THE DATA -
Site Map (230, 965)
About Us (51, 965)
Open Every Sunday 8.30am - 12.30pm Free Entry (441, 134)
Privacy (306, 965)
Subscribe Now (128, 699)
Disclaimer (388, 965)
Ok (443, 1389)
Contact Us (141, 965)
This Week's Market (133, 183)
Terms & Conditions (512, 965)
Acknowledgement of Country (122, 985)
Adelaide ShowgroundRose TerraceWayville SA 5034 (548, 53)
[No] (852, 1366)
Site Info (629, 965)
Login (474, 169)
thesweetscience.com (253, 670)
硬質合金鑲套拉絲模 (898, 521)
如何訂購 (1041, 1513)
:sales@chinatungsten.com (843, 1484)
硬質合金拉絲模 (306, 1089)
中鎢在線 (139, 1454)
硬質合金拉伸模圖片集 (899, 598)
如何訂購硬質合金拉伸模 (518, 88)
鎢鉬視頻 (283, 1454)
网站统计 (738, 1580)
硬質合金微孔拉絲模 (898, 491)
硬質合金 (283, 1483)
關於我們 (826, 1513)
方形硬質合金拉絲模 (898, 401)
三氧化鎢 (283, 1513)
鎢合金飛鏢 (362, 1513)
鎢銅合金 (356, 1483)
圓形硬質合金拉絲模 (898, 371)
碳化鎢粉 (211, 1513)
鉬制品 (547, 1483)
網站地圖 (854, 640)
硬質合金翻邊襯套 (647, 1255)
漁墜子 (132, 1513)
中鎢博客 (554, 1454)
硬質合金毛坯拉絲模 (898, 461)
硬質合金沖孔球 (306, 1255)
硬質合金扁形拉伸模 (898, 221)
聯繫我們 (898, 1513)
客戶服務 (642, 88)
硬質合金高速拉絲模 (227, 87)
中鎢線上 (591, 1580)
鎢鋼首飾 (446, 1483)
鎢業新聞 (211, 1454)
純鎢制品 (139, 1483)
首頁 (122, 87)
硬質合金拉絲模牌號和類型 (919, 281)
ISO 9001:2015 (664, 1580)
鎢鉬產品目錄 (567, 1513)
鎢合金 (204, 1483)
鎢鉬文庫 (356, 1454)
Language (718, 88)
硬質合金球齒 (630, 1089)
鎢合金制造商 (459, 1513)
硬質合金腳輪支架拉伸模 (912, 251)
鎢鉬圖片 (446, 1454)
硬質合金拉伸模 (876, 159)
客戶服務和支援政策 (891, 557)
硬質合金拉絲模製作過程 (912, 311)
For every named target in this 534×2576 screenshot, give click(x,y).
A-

PROBLEM TO SOLVE -
Format the entries from the line containing "鎢合金制造商 (459, 1513)" through the end of the entries as a JSON list of strings, with one string per line and blank lines left out.

WORKED SOLUTION -
[
  "鎢合金制造商 (459, 1513)",
  "硬質合金腳輪支架拉伸模 (912, 251)",
  "鎢鉬圖片 (446, 1454)",
  "硬質合金拉伸模 (876, 159)",
  "客戶服務和支援政策 (891, 557)",
  "硬質合金拉絲模製作過程 (912, 311)",
  "For every named target in this 534×2576 screenshot, give click(x,y).",
  "A-"
]